[RECORDS SHOWN — start]

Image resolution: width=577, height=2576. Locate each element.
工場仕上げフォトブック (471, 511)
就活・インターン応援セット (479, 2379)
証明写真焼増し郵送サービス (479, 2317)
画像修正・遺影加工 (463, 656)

[RECORDS SHOWN — finish]
[RECORDS SHOWN — start]

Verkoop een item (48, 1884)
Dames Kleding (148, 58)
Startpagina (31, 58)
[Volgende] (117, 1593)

[RECORDS SHOWN — finish]

WHAT THE TASK ASKS:
Everything starting at the line containing "工場仕上げフォトブック (471, 511)" and ending at the line containing "画像修正・遺影加工 (463, 656)" in the records above should be repeated exactly, and only that.

THE ANSWER:
工場仕上げフォトブック (471, 511)
就活・インターン応援セット (479, 2379)
証明写真焼増し郵送サービス (479, 2317)
画像修正・遺影加工 (463, 656)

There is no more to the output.